The touch screen map Garcia uses is simply a logical extension of current military wargaming / briefing practices, combined with the latest technology in touchscreen tables.
If you plug the latitude and longitudes given in the book into Google maps, you'll get the actual locations of where the Sharper Security Prison will be constructed and where Pedro observes it from.
Here's some walking directions.
It's not too far through the populated area, but Pedro and his men had to go back up the ridge behind them to get out of observation range, then south-east along to ridge to get to Hidden Valley Road.
Hidden Valley Road
In the Queen's English, A nob is a person of high wealth and/or social position. A plod is a police officer, sometimes a police officer that is a bit slow. Evie might be being a bit sarcastic here, but don't let on to Sam. Of course, in London, the tube is the Underground, which consist of trains running under the ground, while the subway is a pedestrian underpass. In America, the subway is underground trains and the Tube is the Telly, especially the haboob tube. Clear?
Unison is Britain's largest government worker trade union. The Unison riots described in the book haven't happened (yet), but they did put on a rehearsal as a training exercise. I'm sure it must've come in handy this last summer when they had some actual rioting in London.
The Transport police patrol the underground, a special constable is essentially an unpaid volunteer gaining experience and/or just helping out. As a result of her lucking into a terrorist cell early in her career, Evie was part of the High Potential Development Scheme, leading to accelerated promotion. After the incident in Paris, she was pulled out of the field and primarily kept in desk roles.
The idea of arresting the head of another sovereign security company doesn't appeal to Sam. Especially not one he respects and has worked with quite a bit. The last thing he wants are firefights between the companies, underwriters getting involved, etc...
Still, Sam's sense of duty and responsibility to his customer leads him to beard (ponytail?) Pierre in his den (bordello?). After making a suitable exit plan, of course.
Agence de Sécurité plays really large games of backgammon just north of Cowtown Road and the railroad tracks.

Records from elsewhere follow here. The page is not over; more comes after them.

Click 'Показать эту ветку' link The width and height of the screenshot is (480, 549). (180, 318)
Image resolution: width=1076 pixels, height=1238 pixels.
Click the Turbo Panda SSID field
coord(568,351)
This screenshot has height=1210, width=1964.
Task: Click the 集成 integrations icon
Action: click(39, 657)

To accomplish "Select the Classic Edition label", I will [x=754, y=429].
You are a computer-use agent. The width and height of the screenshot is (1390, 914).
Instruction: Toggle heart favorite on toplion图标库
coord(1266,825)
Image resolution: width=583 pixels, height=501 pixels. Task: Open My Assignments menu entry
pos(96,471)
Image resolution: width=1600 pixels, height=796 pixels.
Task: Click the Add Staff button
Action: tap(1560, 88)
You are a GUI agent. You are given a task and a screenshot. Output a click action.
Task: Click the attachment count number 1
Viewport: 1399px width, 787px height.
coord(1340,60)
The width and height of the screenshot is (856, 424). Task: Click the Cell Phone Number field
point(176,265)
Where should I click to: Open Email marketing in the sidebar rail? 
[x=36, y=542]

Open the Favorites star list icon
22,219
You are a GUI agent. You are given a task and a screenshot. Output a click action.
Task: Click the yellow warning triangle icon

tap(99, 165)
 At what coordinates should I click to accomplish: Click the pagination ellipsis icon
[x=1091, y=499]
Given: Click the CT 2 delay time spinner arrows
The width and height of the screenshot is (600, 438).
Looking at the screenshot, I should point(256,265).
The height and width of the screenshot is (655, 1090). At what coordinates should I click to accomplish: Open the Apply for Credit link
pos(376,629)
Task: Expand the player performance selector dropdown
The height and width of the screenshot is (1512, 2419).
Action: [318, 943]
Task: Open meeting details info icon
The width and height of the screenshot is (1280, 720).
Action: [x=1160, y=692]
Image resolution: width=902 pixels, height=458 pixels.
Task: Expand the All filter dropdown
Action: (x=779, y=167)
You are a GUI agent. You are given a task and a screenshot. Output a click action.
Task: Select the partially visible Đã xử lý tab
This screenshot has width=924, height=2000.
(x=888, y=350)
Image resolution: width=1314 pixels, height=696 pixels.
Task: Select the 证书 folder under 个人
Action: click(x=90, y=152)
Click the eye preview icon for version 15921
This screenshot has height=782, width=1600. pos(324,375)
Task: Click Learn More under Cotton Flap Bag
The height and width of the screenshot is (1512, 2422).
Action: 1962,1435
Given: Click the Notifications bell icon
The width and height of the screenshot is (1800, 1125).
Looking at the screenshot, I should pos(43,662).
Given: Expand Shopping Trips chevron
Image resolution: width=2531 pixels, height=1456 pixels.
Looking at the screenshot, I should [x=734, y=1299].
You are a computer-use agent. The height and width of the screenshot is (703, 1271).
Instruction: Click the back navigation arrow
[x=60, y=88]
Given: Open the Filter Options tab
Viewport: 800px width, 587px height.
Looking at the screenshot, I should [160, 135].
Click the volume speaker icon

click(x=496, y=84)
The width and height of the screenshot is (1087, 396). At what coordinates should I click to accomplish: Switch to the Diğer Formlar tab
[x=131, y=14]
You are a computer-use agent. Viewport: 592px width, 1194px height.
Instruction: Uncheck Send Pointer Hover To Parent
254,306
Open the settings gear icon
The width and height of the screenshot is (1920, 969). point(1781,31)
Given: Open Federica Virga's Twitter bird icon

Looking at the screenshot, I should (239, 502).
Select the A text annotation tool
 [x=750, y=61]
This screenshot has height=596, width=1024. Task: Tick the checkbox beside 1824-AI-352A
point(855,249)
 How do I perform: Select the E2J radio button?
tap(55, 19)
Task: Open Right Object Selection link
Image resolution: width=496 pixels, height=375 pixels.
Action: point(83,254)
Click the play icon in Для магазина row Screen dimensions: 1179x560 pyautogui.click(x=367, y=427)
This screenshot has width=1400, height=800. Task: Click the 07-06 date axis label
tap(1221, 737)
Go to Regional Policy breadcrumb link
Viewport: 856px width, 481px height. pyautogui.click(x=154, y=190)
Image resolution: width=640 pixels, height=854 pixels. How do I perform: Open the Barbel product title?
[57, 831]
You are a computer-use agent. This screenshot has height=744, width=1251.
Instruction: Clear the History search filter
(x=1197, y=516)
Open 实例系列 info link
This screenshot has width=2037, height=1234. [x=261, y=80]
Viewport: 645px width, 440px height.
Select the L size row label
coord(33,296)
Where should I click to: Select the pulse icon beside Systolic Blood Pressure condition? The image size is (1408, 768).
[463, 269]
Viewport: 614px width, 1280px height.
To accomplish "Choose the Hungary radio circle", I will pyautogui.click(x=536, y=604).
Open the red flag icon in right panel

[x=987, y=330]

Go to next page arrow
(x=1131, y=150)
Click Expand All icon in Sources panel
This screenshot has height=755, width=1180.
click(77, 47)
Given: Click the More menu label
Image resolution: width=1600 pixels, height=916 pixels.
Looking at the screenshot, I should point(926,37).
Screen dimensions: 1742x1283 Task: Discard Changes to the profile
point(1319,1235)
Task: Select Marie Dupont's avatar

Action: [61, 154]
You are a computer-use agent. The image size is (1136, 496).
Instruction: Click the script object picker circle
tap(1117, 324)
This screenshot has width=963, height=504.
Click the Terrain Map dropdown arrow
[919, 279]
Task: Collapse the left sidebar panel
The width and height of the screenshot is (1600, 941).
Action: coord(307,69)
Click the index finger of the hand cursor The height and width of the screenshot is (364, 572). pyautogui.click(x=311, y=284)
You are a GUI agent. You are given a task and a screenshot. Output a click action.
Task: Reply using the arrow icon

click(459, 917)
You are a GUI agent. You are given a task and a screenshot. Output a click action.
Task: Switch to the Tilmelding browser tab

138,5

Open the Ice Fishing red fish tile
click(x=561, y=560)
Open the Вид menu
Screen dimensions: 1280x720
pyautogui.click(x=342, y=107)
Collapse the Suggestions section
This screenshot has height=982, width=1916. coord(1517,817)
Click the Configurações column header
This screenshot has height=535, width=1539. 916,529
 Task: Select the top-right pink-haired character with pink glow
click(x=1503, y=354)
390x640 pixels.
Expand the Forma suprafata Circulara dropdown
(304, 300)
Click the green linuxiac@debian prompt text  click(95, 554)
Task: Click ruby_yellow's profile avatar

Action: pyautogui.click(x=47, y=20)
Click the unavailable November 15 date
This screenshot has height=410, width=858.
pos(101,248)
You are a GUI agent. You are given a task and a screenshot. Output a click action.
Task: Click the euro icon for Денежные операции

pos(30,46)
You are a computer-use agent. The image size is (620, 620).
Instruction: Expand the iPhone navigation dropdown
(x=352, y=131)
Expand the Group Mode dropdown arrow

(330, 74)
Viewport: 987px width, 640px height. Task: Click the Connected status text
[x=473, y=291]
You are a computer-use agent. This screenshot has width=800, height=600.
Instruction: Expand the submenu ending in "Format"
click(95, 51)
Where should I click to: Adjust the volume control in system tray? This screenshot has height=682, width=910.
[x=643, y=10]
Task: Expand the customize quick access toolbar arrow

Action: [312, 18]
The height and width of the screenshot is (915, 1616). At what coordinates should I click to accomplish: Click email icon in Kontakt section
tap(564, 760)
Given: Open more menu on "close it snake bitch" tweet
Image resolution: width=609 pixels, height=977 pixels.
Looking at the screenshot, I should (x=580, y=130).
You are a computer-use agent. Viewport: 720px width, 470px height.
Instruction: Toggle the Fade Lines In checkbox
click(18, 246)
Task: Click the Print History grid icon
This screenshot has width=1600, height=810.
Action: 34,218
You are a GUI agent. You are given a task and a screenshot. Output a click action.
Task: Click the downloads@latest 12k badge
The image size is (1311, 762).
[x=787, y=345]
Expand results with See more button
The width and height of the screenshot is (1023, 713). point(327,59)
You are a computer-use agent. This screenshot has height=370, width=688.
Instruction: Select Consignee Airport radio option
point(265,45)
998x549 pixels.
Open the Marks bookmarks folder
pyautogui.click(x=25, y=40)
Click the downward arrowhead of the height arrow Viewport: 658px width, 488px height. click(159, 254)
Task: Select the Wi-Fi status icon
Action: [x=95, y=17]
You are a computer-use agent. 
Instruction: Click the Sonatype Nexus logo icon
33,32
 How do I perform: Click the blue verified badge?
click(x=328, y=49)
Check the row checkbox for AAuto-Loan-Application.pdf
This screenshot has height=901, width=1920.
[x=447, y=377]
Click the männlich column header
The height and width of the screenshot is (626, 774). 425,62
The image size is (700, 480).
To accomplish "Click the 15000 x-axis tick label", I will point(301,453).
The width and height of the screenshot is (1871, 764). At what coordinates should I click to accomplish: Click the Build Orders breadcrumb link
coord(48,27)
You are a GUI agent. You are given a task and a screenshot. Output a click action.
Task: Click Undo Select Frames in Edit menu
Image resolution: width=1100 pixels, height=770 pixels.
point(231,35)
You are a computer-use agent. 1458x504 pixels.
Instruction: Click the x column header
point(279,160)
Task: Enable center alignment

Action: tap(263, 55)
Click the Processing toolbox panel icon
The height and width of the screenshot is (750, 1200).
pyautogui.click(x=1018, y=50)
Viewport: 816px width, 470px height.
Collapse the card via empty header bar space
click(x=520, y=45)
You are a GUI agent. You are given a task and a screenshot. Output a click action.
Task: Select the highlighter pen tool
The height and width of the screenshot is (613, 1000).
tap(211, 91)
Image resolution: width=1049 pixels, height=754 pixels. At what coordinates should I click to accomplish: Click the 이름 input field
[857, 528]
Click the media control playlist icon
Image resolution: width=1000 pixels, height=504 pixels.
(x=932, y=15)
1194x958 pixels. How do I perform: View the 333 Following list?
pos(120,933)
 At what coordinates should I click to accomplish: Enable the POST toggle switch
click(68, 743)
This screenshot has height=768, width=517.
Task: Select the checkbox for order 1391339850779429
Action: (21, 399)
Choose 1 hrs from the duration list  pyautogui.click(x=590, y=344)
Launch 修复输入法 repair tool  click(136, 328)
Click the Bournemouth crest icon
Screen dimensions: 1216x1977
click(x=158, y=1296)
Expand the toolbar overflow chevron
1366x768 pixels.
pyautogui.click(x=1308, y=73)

With incidents like swatting setting people up, and with how little most police forces know about how the Internet really works (like most people), it's almost inevitable that a police force somewhere is going to eventually mistake someone's infected computer for a terrorist. If the terrorists are doing it deliberately, they may even create a sympathetic terror incident by the counter-terror forces without having to make their own appearance in person. In calm reflection, these kinds of mistakes can be avoided, but if you have an overeager junior officer wanting to prove themselves right and their foreign staff wrong, things can happen at speeds where mistakes are only obvious to those responsible after the fact. Hopefully this isn't actually played out in the real world.
Hidden Valley Road
The driveway and yard Pedro and his men traverse belongs to Sam. It's littered with sensors and if Sam hadn't already picked Pedro's team up, they'd have been spotted and the issue resolved right here. They never really had a fighting chance, which Garcia's expert systems made clear to them earlier, even without any unexpected defenses hidden by Sharper Security.
The moral of the story is, if you're a truck driver, don't pick up hitchhikers. Unless of course, they've spent days in the desert and are wearing shorts, then you should pick them up along I-8. (See Hitchhiking Killer For Hire).
The mines are essentially modified claymores set for command detonation. You really don't want to see what's left after they went off and caught Pedro's men in interlocking fields of fire. Pedro's men probably badly needed to clean themselves up just after realizing what they were facing.
Maria makes another brief appearance while Sam arranges a place for Raoul to stay. Michelle and Maria are larger characters from Hitchhiking Killer For Hire and they'll both play a larger role in future books and short stories in the series.